[Stored data entries]
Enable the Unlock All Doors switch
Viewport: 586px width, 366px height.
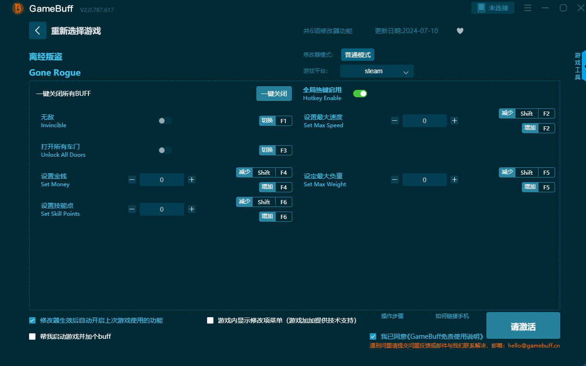165,150
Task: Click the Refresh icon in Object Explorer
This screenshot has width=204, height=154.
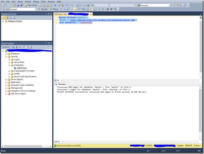Action: [27, 47]
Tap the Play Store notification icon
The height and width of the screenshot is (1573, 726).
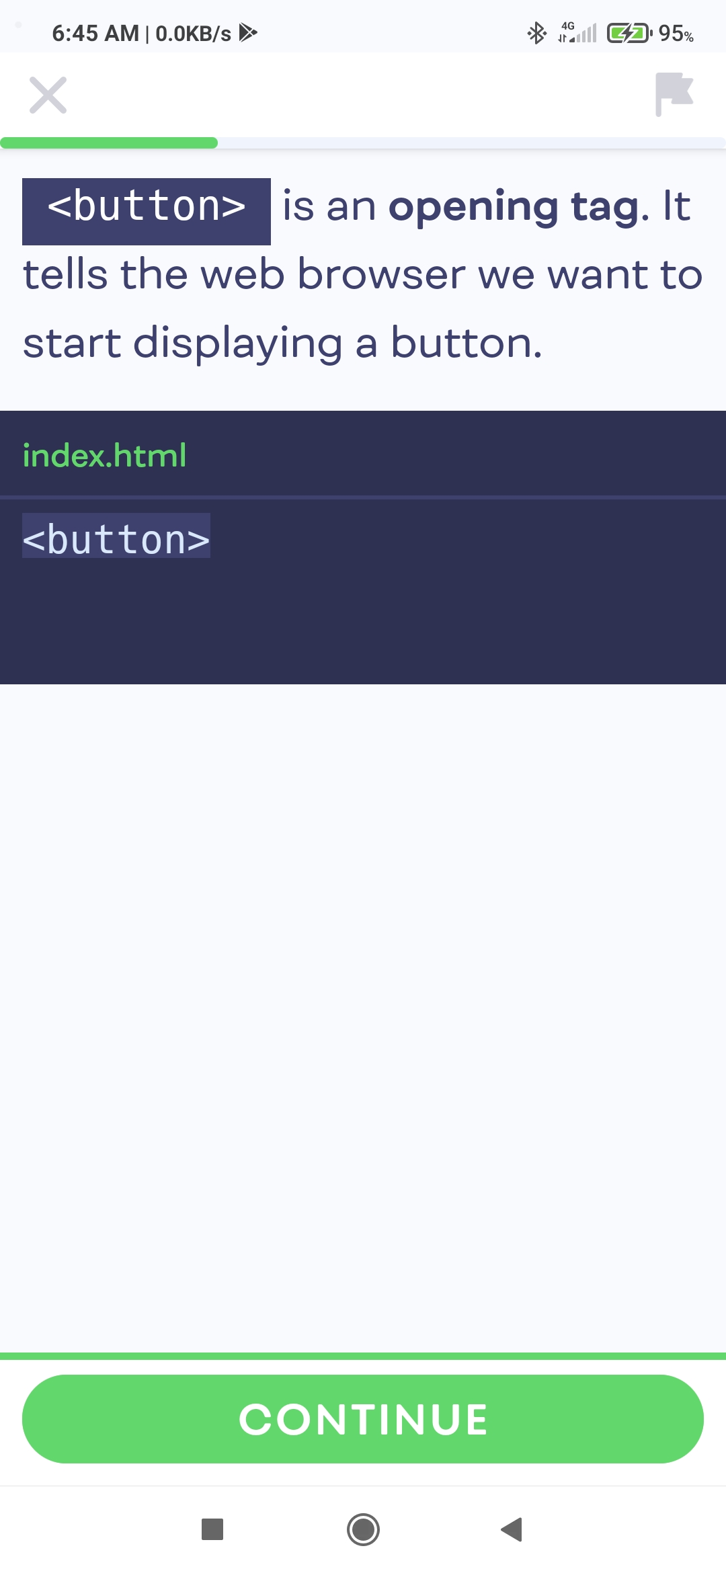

> PROBLEM DETAILS
Retype the records above exactly, leaving every picture out of your copy.

> WRITTEN RESPONSE
Enable the Unlock All Doors switch
Viewport: 586px width, 366px height.
165,150
Task: Click the Refresh icon in Object Explorer
This screenshot has width=204, height=154.
Action: [27, 47]
Tap the Play Store notification icon
The height and width of the screenshot is (1573, 726).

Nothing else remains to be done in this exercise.